■ Article:

===

Using the Underlying SLO Metrics
When the SLO center begins calculating your SLO statuses, it uses Recording Rules to store the results of those calculations. This makes for faster UI loading times, and minimises query volumes issued to customer backed cloud object storage. This has the added advantage of making the underlying values that power the SLO center available anywhere in the platform.
The metrics written by the SLO center
The SLO center writes a set of metrics, via Recording Rules. These metrics appear as Prometheus time series values that can be leveraged in custom dashboards, alerts, the visual explorer and more.
Metric Name | Description | Valid Values | SLO Types |
---|---|---|---|
cx:slo:request:total_events | A count of the total events (the result of the "all events" query in the SLO center UI) | 0 - * | Request-based |
cx:slo:request:good_events | A count of the good events (the result of the "good events" query in the SLO center UI) | 0 - * | Request-based |
cx:slo:target | The target compliance for the SLO. For example, if set to 95%, then the value is 95 . | 0 - 100 | Request-based, Window-based |
cx:slo:statuses:hourly | A numerical representation of the status of the SLO, calculated on an hourly aggregation. (See below for mapping of number to status description) | 0 - 4 | Request-based, Window-based |
cx:slo:window | A value indicating the evaluation within each time window (was it successful or not) | 0 - 1 | Window-based |
Are total and good events counter or gauge metrics?

===

■ Exercise goal: According to the SLO metrics page, what does the SLO center use to store the results of its SLO status calculations? The lines that come next aren't needed.

■ Data shown:
===

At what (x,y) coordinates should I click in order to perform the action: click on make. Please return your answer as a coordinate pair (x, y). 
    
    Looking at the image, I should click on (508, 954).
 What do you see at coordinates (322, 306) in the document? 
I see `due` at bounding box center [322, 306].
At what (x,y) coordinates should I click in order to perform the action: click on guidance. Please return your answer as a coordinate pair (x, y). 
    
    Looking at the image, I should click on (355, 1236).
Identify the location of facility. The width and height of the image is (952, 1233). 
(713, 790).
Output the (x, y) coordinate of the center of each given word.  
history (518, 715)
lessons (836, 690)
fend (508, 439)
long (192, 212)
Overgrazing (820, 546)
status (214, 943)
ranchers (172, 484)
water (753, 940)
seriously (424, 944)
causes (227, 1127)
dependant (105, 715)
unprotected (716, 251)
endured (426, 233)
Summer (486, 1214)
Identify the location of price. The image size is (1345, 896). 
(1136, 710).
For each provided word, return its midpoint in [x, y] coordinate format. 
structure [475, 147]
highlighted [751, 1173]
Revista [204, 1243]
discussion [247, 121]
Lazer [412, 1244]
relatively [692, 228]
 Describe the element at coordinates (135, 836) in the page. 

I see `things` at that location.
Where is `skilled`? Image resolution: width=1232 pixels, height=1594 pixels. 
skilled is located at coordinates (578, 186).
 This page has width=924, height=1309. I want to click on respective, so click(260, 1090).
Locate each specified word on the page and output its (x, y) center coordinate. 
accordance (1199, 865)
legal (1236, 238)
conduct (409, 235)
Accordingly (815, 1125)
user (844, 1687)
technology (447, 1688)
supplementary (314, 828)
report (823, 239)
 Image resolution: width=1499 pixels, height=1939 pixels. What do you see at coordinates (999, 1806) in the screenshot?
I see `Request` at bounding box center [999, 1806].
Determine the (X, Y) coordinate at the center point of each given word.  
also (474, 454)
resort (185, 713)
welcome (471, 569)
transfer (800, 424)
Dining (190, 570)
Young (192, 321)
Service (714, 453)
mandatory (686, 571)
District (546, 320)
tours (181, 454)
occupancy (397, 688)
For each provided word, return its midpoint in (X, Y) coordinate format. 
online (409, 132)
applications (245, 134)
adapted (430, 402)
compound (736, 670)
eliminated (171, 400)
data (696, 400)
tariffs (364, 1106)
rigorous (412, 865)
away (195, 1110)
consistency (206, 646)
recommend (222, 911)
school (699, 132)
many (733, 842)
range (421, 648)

===

■ Written response: Recording Rules.